What is disgusting is how countries go to war with no forethought of the millions that will be displaced. If they are so stupid about this, how intelligent is their whole effort at solving problems with violence? And then, to expect the cohorts of the injured parties with a different religion to not retaliate against those of the religion of the injuring parties is a bit much.
Thank you for reminding us of the prayers and intentions of the Pope.
14 years 8 months ago
Another thing - you say, "We sometimes hesitate to condemn the persecutions of our fellow Christians because of our acute awareness of the skeletons in our own cupboard. Christians have persecuted Jews, Muslims, so-called 'pagans' and each other throughout our history. Like some modern religious fundamentalists, we also once believed that 'error had no rights' and it was in fact really only at the Second Vatican Council that we formally discarded this notion."
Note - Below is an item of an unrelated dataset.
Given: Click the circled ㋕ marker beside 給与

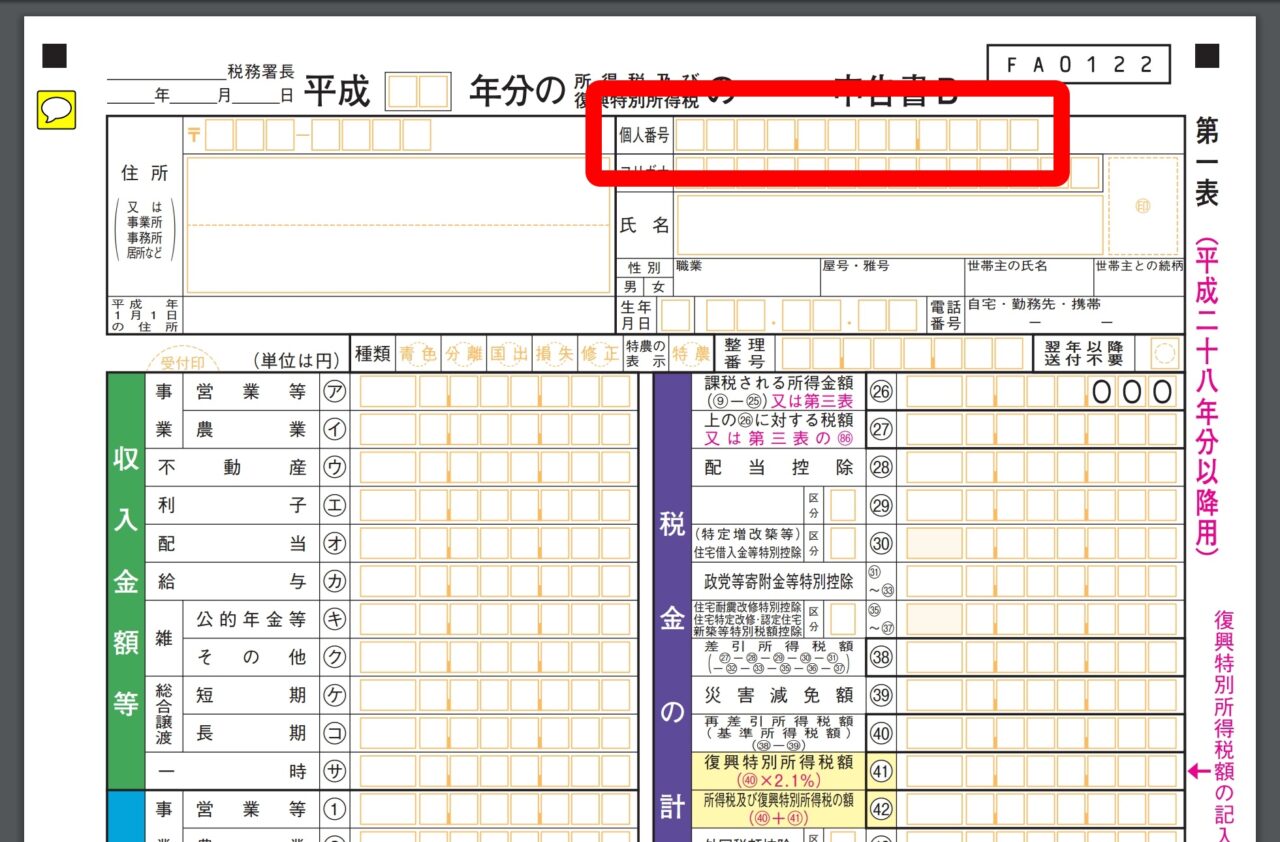Looking at the screenshot, I should (334, 581).
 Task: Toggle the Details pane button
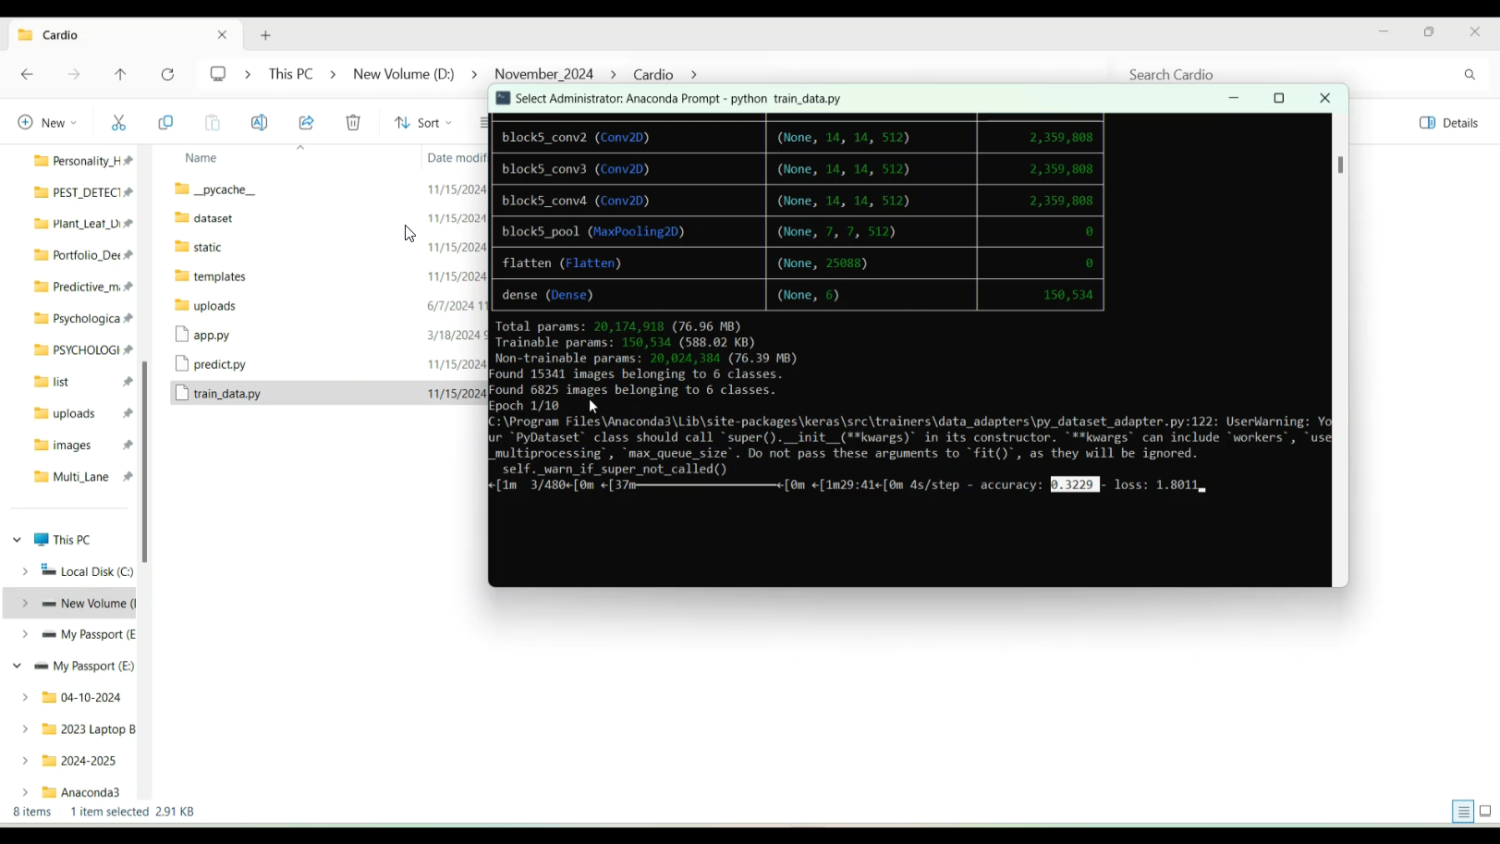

I believe your statement shows little understanding of history and of the actual facts. If you want to know what the early Roman Society (and paganism)was like read a little bit about the Roman Emperor Caligula. Sacrifices of children, intercourse with virgins, most detestable acts justified to appease the unknown. Or, maybe head to Africa -or even ready about the North American Jesuit Martyrs -and live with people living under constant fear of the spirits of evil and those who control those spirits and the people. The "Gospel" was just that - a breath of the HOly Spirit and the Spirit of Freedom and Hope. Some of what you have said is, of course, true, and so your error has some rights to that extent.